LA MAUVAISE GOUVERNANCE
L'absence souvent pathétique de l'Etat sur les terrains sociaux santé, éducation sur fond de justice dysfonctionnelle et de corruption généralisée à tous les échelons de l'administration n'incite guère à l'optimisme. Si le Pakistan n'est pas un "Etat failli" au sens somalien du terme, la mauvaise gouvernance ouvre des vides et des brèches qui sont précisément comblés par des organisations islamistes, lesquelles finissent par s'imposer comme des mini-Etats dans l'Etat. Le Lashkar-e-Taïba (LeT) doit une partie de son enracinement, outre à son éventuelle séduction idéologique, à sa capacité à développer des réseaux efficaces d'écoles et d'hôpitaux. Les 10 000 au moins madrasas (écoles coraniques) que compte aujourd'hui le Pakistan remplissent des fonctions éducatives et de prise en charge de la jeunesse populaire dont l'Etat est devenu incapable.
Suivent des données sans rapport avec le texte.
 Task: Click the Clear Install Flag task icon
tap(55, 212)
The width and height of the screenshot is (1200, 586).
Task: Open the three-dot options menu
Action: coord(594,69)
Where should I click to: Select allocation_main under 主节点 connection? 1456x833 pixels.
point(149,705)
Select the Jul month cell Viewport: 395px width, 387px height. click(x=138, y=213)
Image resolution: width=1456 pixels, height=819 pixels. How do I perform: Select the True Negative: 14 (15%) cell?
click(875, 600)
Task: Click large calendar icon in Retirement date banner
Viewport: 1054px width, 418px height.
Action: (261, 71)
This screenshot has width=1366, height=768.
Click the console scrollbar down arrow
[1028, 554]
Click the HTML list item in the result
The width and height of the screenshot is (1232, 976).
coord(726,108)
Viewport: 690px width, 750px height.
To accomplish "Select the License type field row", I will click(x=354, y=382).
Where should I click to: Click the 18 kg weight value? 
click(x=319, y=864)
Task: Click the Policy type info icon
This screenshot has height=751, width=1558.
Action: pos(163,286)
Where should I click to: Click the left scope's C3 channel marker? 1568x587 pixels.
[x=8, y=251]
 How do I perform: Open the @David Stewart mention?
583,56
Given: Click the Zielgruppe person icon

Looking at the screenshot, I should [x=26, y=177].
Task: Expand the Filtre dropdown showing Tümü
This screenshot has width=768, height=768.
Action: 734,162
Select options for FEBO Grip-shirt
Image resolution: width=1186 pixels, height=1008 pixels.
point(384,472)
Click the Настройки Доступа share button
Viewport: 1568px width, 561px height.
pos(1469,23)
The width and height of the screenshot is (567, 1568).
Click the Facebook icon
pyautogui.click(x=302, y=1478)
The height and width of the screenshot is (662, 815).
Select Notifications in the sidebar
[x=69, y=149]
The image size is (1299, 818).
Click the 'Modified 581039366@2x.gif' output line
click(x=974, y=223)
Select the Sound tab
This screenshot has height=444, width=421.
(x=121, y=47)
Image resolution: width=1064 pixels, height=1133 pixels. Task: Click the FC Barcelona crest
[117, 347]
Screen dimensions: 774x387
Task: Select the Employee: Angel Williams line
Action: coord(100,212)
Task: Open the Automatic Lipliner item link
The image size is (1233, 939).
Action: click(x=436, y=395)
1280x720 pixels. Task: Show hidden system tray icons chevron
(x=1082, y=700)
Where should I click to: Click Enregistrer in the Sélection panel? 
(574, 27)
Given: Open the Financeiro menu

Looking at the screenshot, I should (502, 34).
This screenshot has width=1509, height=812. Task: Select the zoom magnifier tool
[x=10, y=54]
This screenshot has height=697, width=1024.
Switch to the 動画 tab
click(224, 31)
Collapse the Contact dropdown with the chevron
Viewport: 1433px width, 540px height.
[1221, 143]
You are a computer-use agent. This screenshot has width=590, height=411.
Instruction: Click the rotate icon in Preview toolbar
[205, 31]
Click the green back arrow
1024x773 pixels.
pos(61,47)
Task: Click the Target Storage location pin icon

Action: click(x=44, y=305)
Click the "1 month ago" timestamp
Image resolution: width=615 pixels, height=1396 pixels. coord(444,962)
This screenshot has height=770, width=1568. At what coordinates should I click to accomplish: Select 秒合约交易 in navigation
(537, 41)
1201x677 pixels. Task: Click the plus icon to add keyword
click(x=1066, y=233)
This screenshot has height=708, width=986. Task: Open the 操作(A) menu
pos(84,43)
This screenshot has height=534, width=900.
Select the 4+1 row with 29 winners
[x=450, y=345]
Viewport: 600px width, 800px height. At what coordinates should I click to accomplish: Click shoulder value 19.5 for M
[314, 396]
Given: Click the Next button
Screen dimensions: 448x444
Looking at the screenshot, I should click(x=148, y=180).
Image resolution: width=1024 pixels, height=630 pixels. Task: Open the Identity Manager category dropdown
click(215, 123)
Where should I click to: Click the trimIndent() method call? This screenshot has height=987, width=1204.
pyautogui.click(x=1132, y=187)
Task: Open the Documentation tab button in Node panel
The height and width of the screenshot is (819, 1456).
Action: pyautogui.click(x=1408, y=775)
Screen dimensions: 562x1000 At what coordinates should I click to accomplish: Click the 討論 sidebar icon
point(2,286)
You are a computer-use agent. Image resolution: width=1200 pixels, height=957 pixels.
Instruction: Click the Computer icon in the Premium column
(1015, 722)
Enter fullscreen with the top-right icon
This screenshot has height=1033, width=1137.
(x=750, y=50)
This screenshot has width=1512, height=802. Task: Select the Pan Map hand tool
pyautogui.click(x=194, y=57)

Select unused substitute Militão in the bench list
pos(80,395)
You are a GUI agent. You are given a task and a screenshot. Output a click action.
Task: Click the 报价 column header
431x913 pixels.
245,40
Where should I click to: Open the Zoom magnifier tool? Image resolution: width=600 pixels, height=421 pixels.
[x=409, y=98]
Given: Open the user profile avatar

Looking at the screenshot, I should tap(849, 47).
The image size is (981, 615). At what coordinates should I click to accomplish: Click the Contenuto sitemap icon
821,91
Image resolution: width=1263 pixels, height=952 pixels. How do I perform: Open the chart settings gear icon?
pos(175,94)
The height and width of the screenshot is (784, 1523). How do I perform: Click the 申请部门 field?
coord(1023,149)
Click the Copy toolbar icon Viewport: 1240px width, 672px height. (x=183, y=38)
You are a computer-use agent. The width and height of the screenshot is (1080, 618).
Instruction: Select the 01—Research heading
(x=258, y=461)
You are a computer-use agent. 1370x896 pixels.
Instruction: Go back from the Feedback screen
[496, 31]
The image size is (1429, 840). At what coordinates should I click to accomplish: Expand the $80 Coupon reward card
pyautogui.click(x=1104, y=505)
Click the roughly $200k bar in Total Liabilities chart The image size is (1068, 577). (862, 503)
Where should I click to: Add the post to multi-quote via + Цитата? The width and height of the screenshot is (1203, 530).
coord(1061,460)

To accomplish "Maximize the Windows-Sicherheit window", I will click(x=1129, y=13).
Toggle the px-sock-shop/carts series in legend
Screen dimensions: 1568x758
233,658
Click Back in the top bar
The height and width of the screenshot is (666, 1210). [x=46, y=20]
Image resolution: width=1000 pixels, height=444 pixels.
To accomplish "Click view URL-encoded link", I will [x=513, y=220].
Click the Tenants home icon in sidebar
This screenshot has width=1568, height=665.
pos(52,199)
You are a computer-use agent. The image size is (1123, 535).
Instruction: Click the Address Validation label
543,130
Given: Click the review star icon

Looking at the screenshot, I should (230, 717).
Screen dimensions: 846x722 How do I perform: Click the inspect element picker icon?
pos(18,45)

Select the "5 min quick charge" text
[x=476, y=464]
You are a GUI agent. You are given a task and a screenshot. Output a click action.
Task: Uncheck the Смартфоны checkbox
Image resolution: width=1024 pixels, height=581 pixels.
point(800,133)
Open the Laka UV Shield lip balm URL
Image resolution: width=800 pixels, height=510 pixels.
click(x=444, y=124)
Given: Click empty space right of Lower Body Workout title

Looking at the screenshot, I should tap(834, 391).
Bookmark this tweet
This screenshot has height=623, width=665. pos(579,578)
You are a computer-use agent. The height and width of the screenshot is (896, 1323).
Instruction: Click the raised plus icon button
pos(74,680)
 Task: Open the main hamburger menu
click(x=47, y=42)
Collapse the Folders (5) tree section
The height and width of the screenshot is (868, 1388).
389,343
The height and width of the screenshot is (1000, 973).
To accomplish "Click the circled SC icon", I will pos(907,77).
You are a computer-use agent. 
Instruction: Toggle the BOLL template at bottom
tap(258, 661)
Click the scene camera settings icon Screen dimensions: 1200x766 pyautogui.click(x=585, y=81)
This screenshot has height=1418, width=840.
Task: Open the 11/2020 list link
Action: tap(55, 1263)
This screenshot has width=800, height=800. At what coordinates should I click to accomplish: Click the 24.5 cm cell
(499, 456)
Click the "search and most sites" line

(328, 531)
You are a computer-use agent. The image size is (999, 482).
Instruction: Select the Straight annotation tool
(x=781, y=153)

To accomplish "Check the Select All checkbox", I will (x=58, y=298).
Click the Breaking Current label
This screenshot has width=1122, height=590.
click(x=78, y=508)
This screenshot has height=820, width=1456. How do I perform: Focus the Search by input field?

Lors d'une séance de vaccination contre la rougeole, par un volontaire de la Jamaat-ud-Dawwa, une fondation de charité islamique, à Lahore. AP/K.M. CHAUDARY
Tant que les élites politiques et sociales n'assumeront pas leurs responsabilités, en commençant par exemple par payer des impôts, la quasi-banqueroute de l'Etat pakistanais ce dernier n'en finit pas de quémander des prêts au Fonds monétaire international ou à la Banque mondiale continuera de borner l'horizon du pays. Selon un homme d'affaires, 90% des chefs d'entreprise au Pakistan déclarent à peine 50% de leurs revenus. Le chiffre en dit long sur le détournement des ressources de la nation au profit d'une oligarchie politique, militaire, industrielle, foncière livrant à elles-mêmes des classes populaires prêtes à toutes les aventures sur fond d'explosion démographique (de 180 millions d'habitants aujourd'hui, la population pourrait passer en 2050 à 270 millions, voire à 323 millions, selon les scénarios). Le quart plein du verre pakistanais n'est pas encore prêt à se remplir d'avantage.